Hotel Industry Seeks GST Cuts and Tax Incentives in Union Budget 2025-26
The hotel industry is looking to the Union Budget 2025-26 for potential reforms that could lower costs for accommodation and dining, making travel more affordable for consumers.
K.B. Kachru, President of the Hotel Association of India and Chairman Emeritus & Principal Advisor for Radisson Hotel Group in South Asia, told Mint that the industry is pushing for a reduction in Goods and Services Tax (GST) rates for hotel rooms and restaurant services, along with tax incentives to improve the sector’s viability.
Such changes could reduce operational costs for hotels, enhance affordability for travelers, and help attract more international tourists. Given the challenges of high operating costs and regulatory hurdles, Kachru believes these measures would also draw more investment, create jobs, and contribute to India’s long-term economic growth.
Tax Cuts and Incentives
Kachru advocates for a simplified GST framework for hotels and restaurants, along with a lower GST rate for Meetings, Incentives, Conferences, and Exhibitions (MICE) services aimed at international tourists. This would enhance the sector’s competitiveness and viability for foreign visitors.
He proposed reducing the 18% GST on hotel rooms priced above ₹7,500 to 12%, aligning it with rates in other Asian countries. He also suggested cutting GST on hotel restaurants to 12%, with full Input Tax Credit (ITC), making them more competitive against standalone restaurants, which currently have a 5% GST rate without ITC.
Kachru emphasized the need to rationalize taxes on Indian consumers too. “Countries like Thailand, Singapore, and Sri Lanka are capitalizing on this opportunity, tapping into the same travel budgets of Indian tourists who also spend domestically,” he said.
Infrastructure Status
The Hotel Association has long advocated for granting infrastructure status to the hotel sector, which would bring associated benefits like better financing options, lower development costs, and tax incentives. However, hotels can only receive infrastructure status if they meet specific criteria, such as large-scale development. If these criteria were revised, it could significantly ease access to bank loans and financing for developers.
Updating the Reserve Bank of India’s harmonized master list of infrastructure sectors to include hotels would also help, Kachru noted. Such a revision would ensure consistency across financial regulations and policies, encouraging more investment in hotel room development—a key component of India’s tourism infrastructure.

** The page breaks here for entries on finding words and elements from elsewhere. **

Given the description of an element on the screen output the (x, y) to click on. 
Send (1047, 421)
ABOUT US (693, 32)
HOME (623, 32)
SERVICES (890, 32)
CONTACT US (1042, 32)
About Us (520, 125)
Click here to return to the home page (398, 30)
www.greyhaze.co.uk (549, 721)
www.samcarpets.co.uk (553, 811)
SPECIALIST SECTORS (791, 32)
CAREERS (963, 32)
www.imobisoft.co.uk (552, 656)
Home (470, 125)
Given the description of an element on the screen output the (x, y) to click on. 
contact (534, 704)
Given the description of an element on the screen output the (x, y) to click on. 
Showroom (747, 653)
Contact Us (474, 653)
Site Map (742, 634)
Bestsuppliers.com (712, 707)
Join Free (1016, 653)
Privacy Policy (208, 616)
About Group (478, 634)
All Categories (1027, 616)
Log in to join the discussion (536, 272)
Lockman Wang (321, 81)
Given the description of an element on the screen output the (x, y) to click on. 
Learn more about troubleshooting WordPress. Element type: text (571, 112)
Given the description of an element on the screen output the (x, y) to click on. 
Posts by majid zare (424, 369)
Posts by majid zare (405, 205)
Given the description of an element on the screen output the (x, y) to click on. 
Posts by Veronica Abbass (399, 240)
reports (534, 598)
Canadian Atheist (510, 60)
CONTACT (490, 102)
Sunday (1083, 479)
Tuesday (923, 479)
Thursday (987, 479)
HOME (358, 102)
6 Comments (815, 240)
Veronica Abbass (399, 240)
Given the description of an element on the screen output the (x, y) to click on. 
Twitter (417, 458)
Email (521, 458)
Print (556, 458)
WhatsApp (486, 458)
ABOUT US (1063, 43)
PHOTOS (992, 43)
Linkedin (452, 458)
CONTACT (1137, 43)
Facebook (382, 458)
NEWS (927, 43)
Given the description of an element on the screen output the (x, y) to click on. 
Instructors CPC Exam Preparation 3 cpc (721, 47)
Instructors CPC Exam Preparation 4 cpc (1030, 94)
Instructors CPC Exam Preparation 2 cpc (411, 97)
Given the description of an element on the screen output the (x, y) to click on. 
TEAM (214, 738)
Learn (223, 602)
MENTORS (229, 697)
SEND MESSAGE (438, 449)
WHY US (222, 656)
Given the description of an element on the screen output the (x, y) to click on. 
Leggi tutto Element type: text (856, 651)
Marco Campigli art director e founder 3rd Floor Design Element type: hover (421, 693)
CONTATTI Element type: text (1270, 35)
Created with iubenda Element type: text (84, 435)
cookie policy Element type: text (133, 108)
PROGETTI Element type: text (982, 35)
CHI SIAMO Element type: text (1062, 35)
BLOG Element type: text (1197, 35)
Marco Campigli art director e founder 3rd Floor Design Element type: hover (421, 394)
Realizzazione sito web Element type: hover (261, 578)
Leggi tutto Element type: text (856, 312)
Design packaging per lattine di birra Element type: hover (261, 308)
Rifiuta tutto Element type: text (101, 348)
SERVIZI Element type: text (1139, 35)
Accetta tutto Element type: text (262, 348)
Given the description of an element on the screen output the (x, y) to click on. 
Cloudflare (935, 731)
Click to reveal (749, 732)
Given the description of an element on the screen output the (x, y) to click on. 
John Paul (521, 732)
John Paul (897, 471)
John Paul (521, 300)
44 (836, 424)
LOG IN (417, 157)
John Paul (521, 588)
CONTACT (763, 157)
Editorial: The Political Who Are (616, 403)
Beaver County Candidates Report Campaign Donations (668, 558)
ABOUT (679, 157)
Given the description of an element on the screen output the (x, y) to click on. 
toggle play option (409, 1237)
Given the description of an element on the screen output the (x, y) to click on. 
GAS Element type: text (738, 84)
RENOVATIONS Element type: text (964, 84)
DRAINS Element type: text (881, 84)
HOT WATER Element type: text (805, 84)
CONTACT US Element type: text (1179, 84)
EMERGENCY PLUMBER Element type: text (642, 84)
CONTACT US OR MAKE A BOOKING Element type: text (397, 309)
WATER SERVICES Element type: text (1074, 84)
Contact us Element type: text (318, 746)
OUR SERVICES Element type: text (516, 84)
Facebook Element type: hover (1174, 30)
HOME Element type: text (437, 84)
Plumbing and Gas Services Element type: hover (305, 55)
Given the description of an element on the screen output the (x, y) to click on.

India’s tourism vision for 2047 aims to attract 100 million international tourists and 20 billion domestic travelers. Achieving this ambitious goal will require rapid growth in the hotel sector, which, according to Kachru, is severely underdeveloped compared to competing Asian destinations.
The current supply of approximately 200,000 hotel rooms is insufficient to meet the growing demand. Hotel projects are capital-intensive and face long development timelines, with high commercial interest rates making them less viable. “Private sector investment will drive the next phase of growth, but we need sufficient incentives to attract institutional investors,” Kachru stressed.
While the government has begun recognizing the sector’s importance, some challenges persist due to the fact that tourism is a state subject, meaning that each state governs its own tourism policies and investments. However, Kachru hopes for greater uniformity among states regarding hotel construction regulations.
“If the sector aims to reach its goal of one million hotel rooms, up from the current 200,000, government support will be essential to create consistency across states,” he added.
Industry Performance
According to hospitality consulting firm Hotelivate, the hotel sector finished 2023-24 with a national occupancy rate of 67.5%, the highest in a decade, and an average daily rate of ₹8,055—an all-time high. Over the past five years, the sector experienced a compound annual growth rate (CAGR) of 6.6% in available room nights and 7.2% in occupied room nights.
However, the report noted that while 2024-25 continues to build on this momentum at a national level, some markets are beginning to show early signs of negative trends.